Objective => Count the lines in the rows below that contain the word "pixels", and reply with the number only.

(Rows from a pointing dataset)
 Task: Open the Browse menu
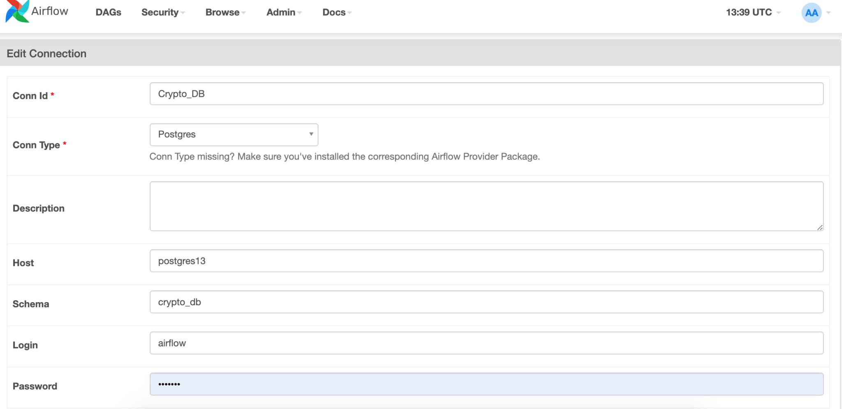(x=222, y=12)
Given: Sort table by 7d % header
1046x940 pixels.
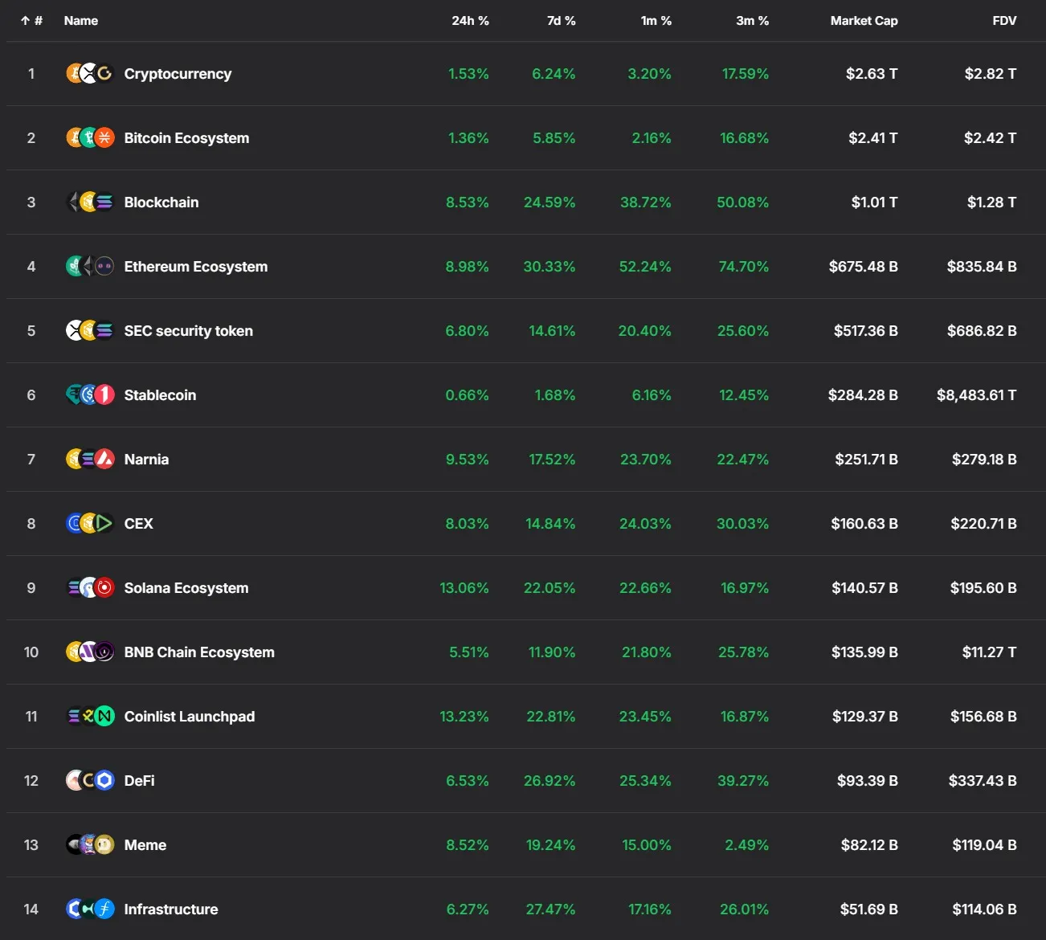Looking at the screenshot, I should (x=561, y=21).
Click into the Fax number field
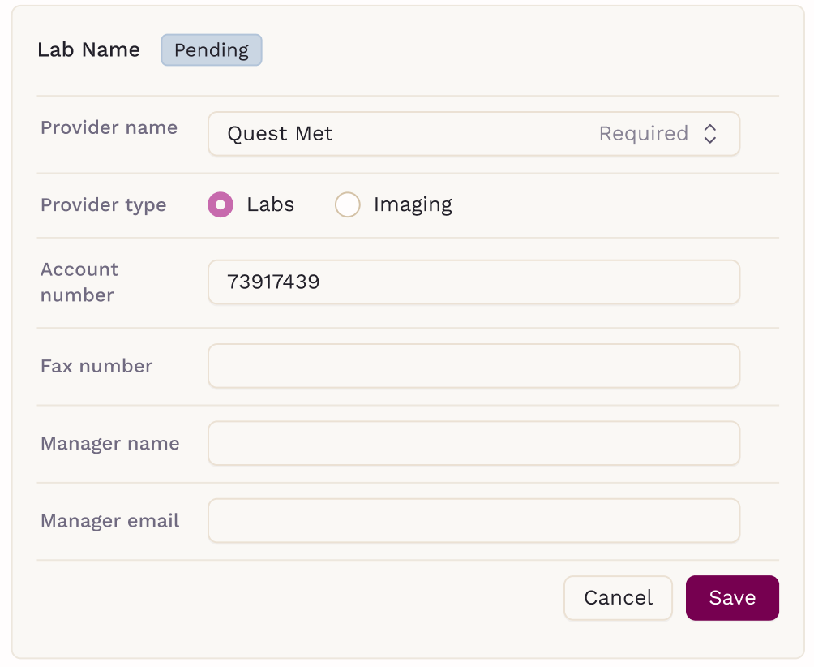Viewport: 814px width, 667px height. pos(473,366)
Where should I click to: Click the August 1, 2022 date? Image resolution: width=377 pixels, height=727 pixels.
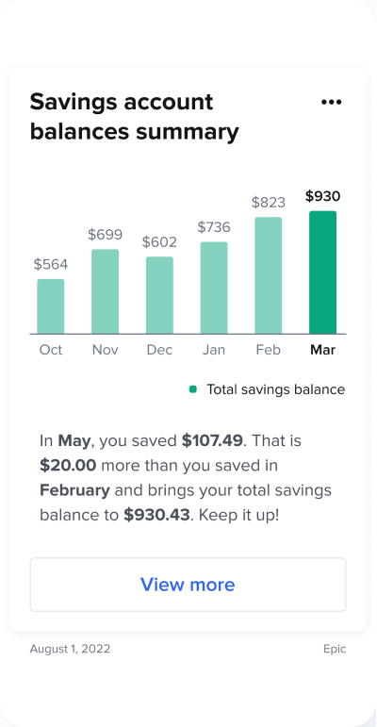70,649
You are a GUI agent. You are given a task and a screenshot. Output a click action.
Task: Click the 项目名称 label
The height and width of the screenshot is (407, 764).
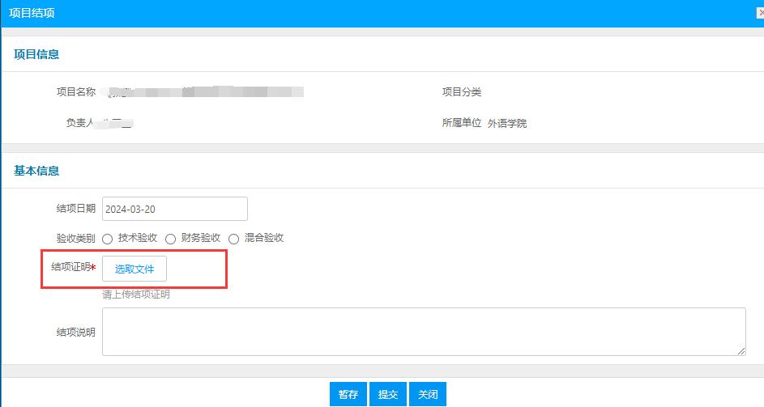tap(75, 92)

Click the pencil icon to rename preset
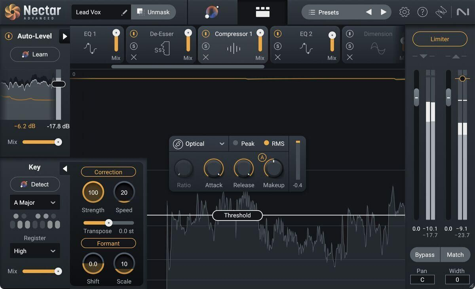(x=124, y=12)
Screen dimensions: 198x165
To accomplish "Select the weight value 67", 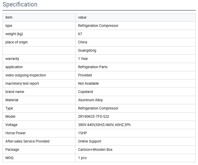I will coord(80,34).
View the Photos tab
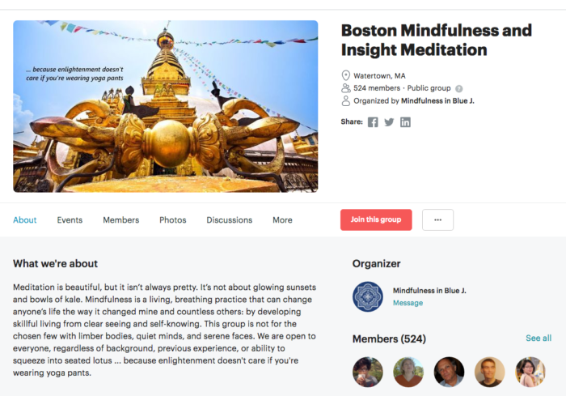The height and width of the screenshot is (396, 566). (x=173, y=220)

Response to the task => 2